Starting with the line where "Instruction: Click the" appears, print every line through the end of the entries below exactly as it stands, and leave out the pictures.
Start of Data section
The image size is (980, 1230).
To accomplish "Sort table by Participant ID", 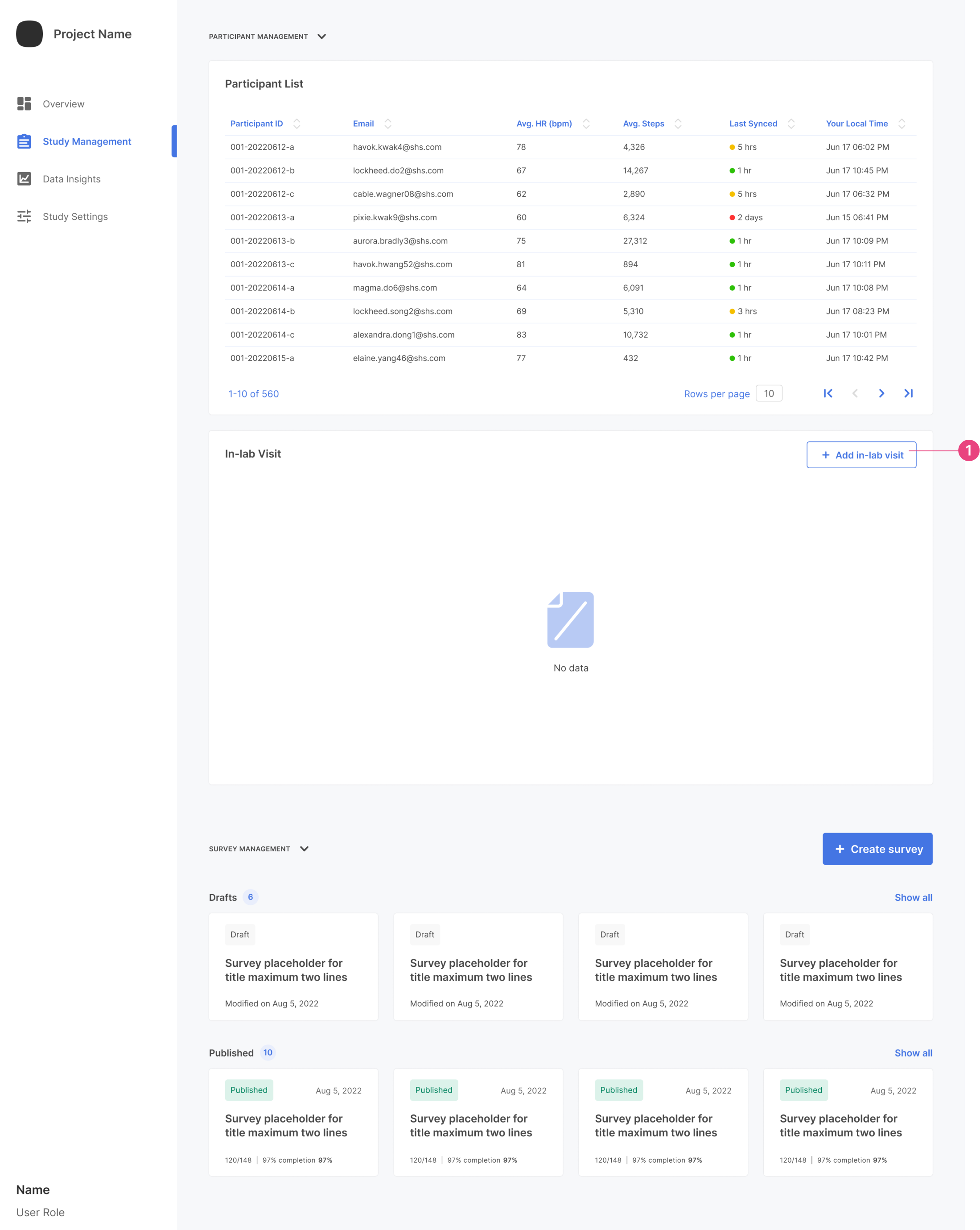I will click(296, 124).
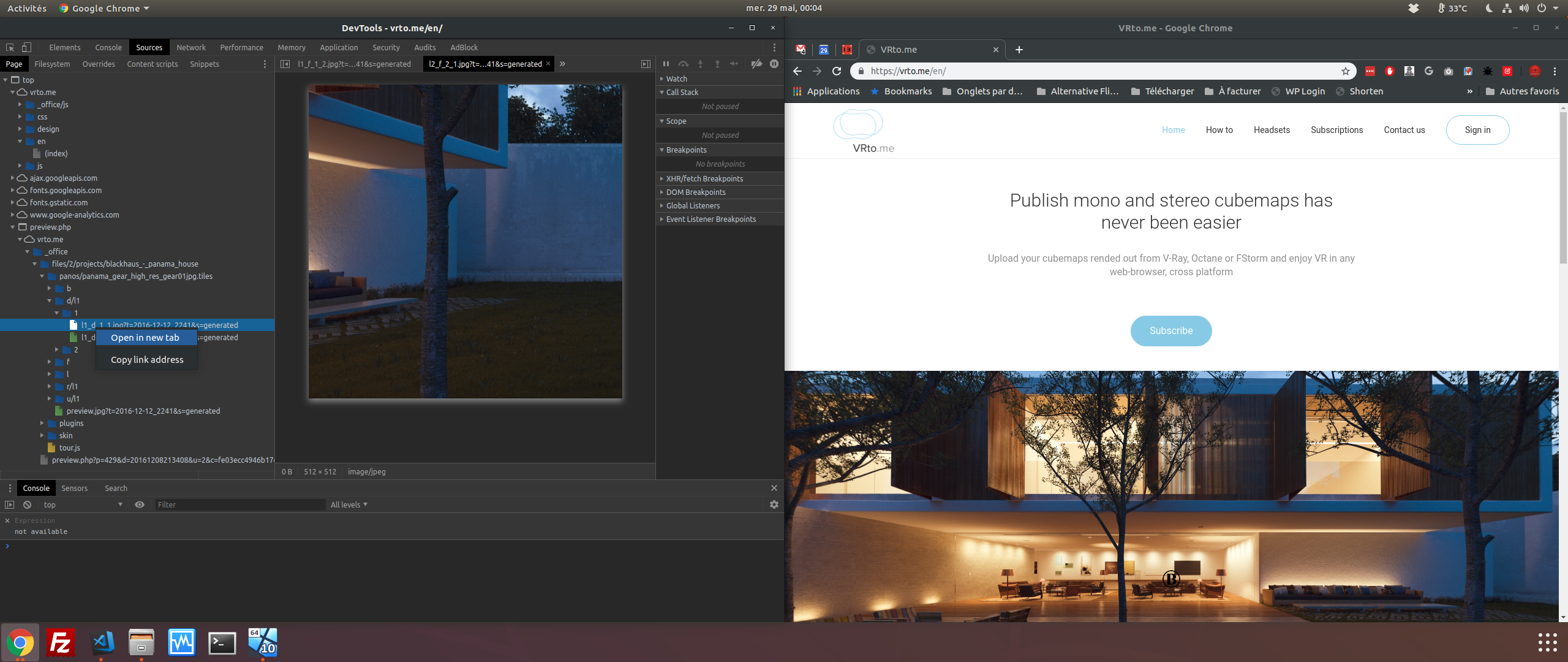The height and width of the screenshot is (662, 1568).
Task: Reload the VRto.me page
Action: point(837,71)
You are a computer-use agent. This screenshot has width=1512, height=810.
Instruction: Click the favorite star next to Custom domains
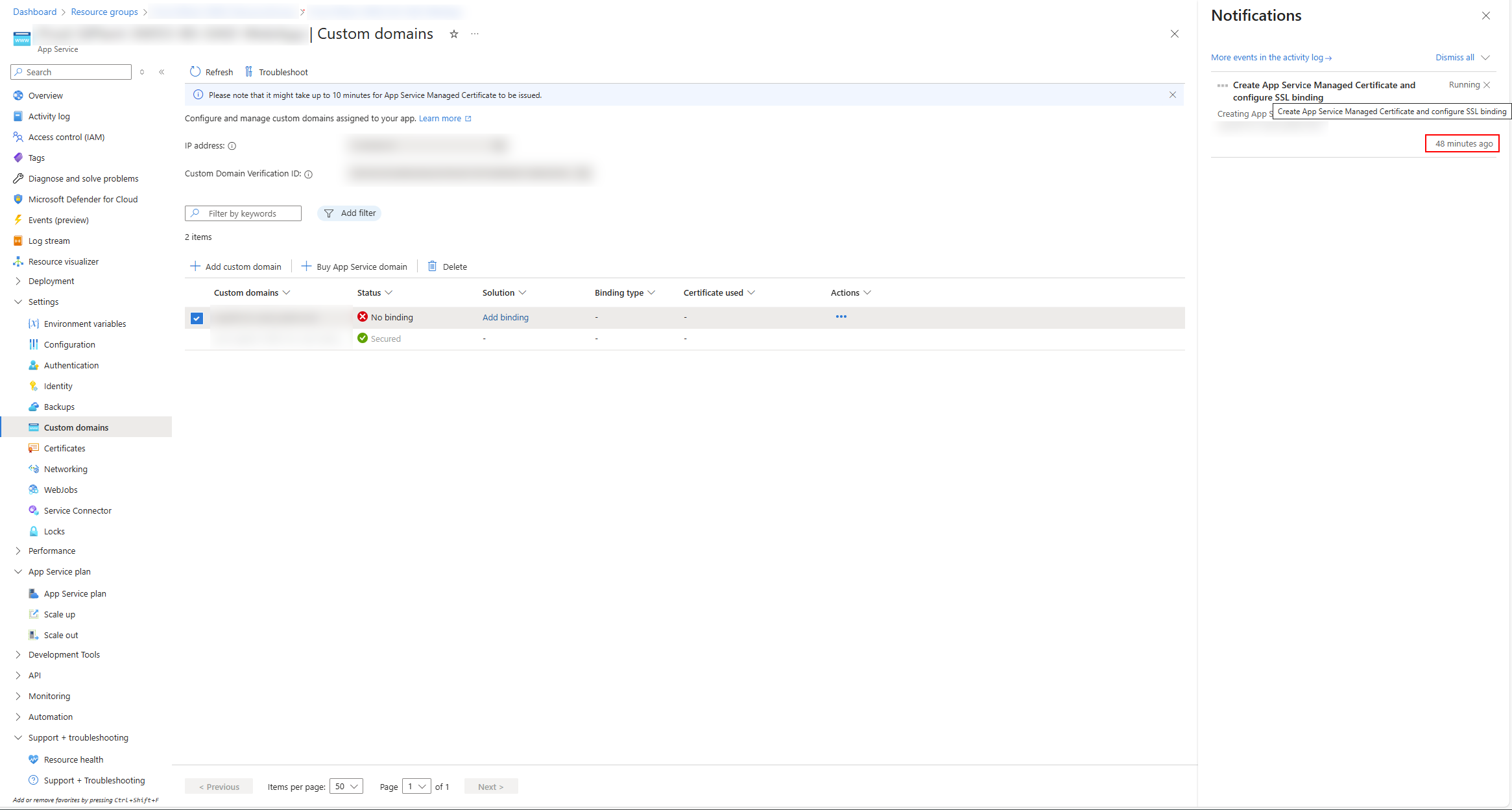pos(453,34)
End of Data section
## Task result:
Instruction: Click the favorite star next to Custom domains
pos(453,34)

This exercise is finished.